Eslovenia fue el primer país en independizarse de la antigua
Yugoslavia a principios de los 90, en otro contexto geopolítico completamente
diferente, el surgido de la caída del Muro de Berlín y de la descomposición del
imperio soviético. El Estado que dirigió durante cuarenta años el mariscal Tito
sufría enormes tensiones internas. Y las autoridades de Ljubliana aprovecharon
la oportunidad para celebrar un referéndum independentista. Tuvo garantías
democráticas y exigía un apoyo mínimo del 50 % de los votos emitidos. Los
secesionistas, que eran mayoritarios, lo ganaron con holgura. Pero no contaban con reconocimiento
internacional ni con el beneplácito de Belgrado, por lo que no proclamaron de
forma inmediata la independencia, la suspendieron, como Puigdemont. Bajo una ley
de transitoriedad y la apariencia de un proceso de diálogo para pactar una
nueva consulta, los secesionistas eslovenos ganaron tiempo hasta que las
circunstancias les fueran favorables. Seis meses después, el escenario había
cambiado casi por completo: había respaldo alemán y las autoridades yugoslavas
tenían la atención centrada en Croacia. Ambas repúblicas hicieron sus
respectivas declaraciones unilaterales el mismo día, el 25 de junio de 1991.

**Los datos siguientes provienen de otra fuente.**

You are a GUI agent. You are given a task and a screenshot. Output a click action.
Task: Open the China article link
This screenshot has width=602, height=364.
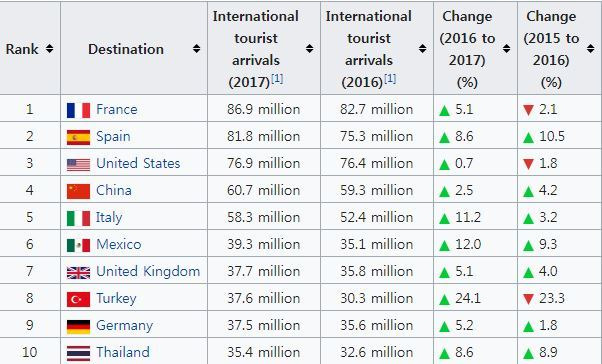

Belgrado respondió con la fuerza. Empezó una guerra conocida como la "Guerra de los 10 días" y que provocó más de 60 muertos , 325 heridos graves y más de 5000 prisioneros, alarmando a la comunidad internacional. La UE intervino y
envió una troika a negociar. La mediación funcionó en Eslovenia, pero no en
Croacia, que servía de colchón geográfico con el resto de la antigua
Yugoslavia, convertida en un avispero y en escenario del peor conflicto bélico
desatado en Europa tras la Segunda Guerra Mundial. Las tropas serbias no podían
llegar a territorio esloveno. Y la independencia se convirtió en un hecho. En
la segunda mitad del 91 empezaron los reconocimientos internacionales. Y en
1992 llegó el de los países de la Unión Europea, que aceptaron a Eslovenia en
el club comunitario 12 años después.